This summer, get to know the “God of Manga.”

From Stone Bridge Press comes “The Osamu Tezuka Story,” a documentary manga biography of the influential artist and the birth and evolution of manga and anime in Japan.

Written and illustrated by longtime Tezuka associate Toshio Ban and newly translated into English by Frederik L. Schodt (author of “Manga! Manga!
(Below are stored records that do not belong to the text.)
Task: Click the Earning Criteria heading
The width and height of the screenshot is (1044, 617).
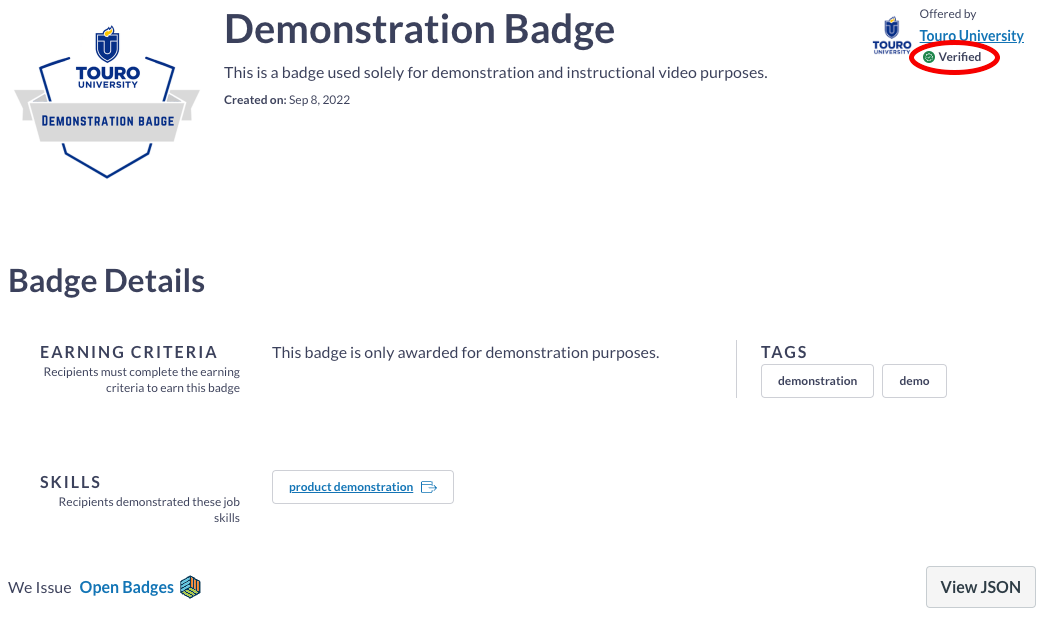Action: (x=129, y=352)
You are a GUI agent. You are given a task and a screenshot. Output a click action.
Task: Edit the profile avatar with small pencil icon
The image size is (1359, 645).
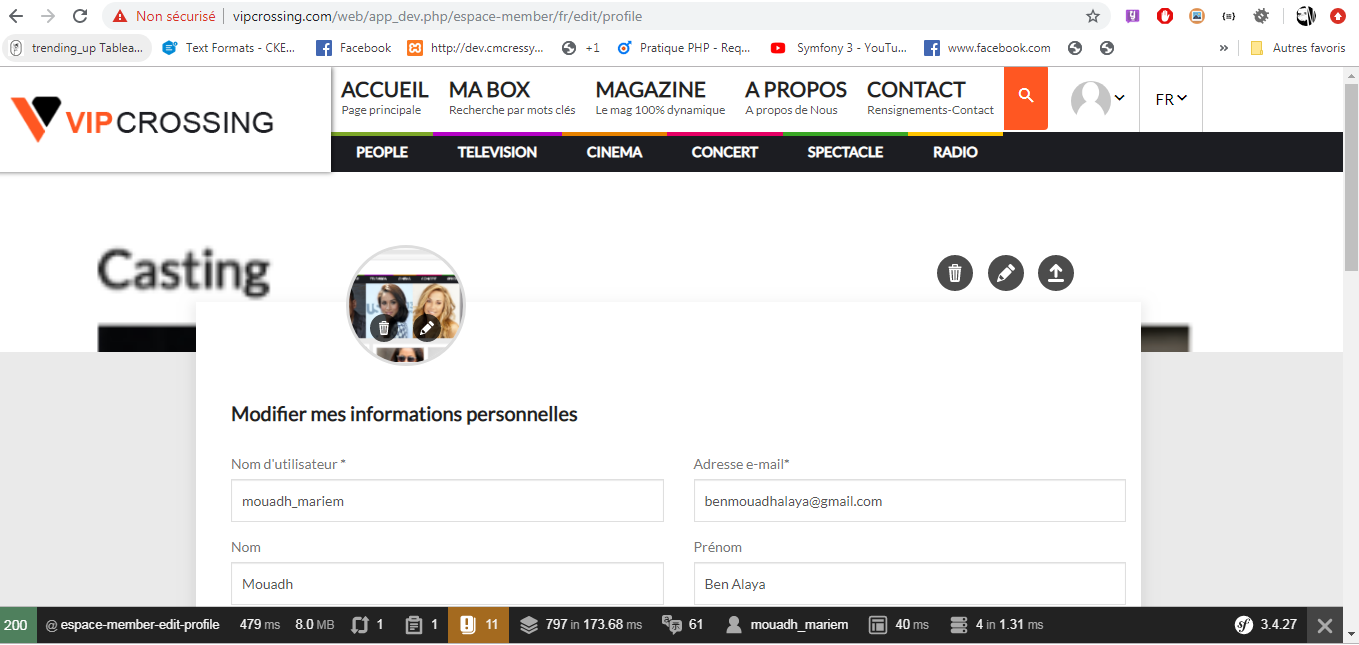(427, 327)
The World of Japanese Comics”), this colossal 928-page trade paperback covers the entire life of Tezuka (1928-1989), warts and all.

“Readers may be surprised to see how honestly Tezuka is depicted, as an extraordinarily obsessed individual whose family rarely saw him and as someone who suffered from his creative impulse and hyper-competitiveness,” writes Schodt in the introduction.

The creator of such beloved characters as Astro Boy and Kimba the White Lion, Tezuka also experimented with darker, more adult-themed works, penning more than 150,000 pages (over 700 volumes) in his lifetime, dwarfing any other manga artist. The book includes a detailed appendix of his complete creative output.

“As Tezuka grows and develops you are slowly introduced to his world and genius. This book isn’t just a book about a man, it’s a book about the development of a nation,” says Alexis Agliano Sanborn, a New York University program coordinator and Japan specialist. “Japan wouldn’t be the Japan it is today without Tezuka, and this book helps you realize it.”